Convert the entries starting at the line containing "Where should I click to: Click the 800" and ending at the line containing "tap(406, 519)" into a Markdown table with the columns Row and Line, leaving out blank lines.

Records to use -
┌──

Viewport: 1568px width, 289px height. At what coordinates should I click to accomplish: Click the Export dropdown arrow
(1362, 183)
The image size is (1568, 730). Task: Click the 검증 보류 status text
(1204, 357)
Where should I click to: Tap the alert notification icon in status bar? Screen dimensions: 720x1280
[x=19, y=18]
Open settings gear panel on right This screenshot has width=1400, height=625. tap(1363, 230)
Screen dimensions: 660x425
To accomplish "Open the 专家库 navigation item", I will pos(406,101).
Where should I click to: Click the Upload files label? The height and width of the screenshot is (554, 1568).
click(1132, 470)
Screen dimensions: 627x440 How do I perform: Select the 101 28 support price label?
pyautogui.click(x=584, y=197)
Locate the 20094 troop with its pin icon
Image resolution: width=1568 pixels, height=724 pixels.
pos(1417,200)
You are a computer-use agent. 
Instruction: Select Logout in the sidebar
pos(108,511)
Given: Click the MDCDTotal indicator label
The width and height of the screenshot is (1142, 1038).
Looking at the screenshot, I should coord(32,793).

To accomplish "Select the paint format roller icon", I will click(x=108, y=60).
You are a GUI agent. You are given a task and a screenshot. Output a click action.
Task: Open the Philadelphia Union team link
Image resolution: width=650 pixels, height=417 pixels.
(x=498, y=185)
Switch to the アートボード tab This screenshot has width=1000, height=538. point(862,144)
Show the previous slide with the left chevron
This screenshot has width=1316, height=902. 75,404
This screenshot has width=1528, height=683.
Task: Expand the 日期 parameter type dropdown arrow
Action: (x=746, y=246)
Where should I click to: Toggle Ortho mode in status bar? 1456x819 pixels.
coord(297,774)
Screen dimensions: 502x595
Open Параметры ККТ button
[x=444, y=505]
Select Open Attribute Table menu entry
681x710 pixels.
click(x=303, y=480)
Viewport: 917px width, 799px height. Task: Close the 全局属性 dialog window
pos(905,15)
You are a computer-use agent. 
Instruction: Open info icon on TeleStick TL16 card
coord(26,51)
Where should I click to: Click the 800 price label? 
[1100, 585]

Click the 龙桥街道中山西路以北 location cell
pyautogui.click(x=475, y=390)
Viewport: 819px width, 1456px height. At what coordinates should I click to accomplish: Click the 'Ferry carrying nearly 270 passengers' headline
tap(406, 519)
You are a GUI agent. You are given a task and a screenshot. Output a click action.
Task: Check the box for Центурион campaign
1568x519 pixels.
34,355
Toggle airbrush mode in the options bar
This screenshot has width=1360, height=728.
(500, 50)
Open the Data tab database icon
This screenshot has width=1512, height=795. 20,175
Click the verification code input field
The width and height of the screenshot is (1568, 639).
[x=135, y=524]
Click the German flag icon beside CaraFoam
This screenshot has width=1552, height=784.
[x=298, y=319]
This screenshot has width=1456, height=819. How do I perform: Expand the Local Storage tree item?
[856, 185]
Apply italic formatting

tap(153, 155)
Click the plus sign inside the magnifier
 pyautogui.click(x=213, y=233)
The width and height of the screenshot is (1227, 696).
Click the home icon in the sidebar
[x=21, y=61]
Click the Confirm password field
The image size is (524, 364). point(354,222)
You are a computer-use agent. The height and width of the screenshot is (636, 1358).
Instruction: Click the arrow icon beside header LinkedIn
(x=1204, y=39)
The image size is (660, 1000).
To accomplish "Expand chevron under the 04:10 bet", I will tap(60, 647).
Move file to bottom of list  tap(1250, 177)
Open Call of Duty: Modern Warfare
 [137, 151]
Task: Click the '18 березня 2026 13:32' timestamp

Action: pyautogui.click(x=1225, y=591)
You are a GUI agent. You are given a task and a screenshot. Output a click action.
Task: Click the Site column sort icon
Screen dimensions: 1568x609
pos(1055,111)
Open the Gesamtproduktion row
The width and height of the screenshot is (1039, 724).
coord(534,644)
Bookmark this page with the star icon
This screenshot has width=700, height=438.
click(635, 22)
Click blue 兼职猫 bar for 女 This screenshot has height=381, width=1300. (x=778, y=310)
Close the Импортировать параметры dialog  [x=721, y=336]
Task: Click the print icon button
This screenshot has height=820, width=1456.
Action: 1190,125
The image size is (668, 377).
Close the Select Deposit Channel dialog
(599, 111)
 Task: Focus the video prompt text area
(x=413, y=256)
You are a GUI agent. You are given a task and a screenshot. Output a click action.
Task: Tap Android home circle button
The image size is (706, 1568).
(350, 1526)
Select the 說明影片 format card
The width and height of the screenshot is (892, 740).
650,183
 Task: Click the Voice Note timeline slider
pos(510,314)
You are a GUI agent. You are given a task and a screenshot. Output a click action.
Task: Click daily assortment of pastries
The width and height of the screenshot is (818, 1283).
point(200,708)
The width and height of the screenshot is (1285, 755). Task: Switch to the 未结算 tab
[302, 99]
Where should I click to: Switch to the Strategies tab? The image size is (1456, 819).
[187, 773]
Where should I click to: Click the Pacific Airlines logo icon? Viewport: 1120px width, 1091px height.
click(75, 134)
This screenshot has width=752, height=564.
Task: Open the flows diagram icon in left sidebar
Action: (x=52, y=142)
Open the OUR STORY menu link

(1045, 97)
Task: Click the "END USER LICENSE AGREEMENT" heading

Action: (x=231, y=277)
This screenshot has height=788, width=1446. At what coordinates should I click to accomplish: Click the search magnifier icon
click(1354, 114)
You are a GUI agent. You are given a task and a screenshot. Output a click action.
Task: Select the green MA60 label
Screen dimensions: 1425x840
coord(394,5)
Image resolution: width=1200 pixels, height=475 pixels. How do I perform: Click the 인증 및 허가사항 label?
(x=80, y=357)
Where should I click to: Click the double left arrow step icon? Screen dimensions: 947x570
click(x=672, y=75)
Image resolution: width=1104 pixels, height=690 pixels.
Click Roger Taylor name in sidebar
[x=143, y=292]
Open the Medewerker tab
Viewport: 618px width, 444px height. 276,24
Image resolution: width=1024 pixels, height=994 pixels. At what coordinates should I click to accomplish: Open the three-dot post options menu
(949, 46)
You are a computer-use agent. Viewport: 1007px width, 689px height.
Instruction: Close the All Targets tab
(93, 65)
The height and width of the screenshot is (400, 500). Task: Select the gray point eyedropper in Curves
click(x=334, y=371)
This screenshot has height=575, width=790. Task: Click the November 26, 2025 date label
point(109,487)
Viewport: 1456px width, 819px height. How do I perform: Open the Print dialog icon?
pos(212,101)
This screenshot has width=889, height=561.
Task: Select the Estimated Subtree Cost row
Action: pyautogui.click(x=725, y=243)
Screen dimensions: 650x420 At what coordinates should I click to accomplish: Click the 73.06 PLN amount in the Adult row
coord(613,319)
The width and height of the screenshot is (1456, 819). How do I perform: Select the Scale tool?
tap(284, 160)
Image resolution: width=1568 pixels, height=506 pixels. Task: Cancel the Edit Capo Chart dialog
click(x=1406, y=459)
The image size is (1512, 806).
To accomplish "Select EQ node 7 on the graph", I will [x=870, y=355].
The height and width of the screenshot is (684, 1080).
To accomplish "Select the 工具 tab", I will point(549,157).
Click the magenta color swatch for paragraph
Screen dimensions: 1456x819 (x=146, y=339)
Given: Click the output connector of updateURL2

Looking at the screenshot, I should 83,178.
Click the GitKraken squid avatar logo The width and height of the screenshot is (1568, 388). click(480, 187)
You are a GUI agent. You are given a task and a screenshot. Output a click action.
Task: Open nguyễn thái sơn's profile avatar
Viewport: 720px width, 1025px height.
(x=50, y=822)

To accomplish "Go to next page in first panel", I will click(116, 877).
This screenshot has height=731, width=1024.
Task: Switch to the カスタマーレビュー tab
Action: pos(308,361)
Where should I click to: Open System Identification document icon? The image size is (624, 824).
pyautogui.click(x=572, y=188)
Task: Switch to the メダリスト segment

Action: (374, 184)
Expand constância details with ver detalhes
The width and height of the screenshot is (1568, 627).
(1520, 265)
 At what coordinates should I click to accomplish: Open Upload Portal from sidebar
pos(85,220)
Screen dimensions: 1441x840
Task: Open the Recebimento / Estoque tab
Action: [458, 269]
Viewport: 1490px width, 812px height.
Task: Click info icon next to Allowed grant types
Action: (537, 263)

└──

Answer below -
| Row | Line |
|---|---|
| 1 | Where should I click to: Click the 800 price label?  |
| 2 | [1100, 585] |
| 3 | Click the 龙桥街道中山西路以北 location cell |
| 4 | pyautogui.click(x=475, y=390) |
| 5 | Viewport: 819px width, 1456px height. At what coordinates should I click to accomplish: Click the 'Ferry carrying nearly 270 passengers' headline |
| 6 | tap(406, 519) |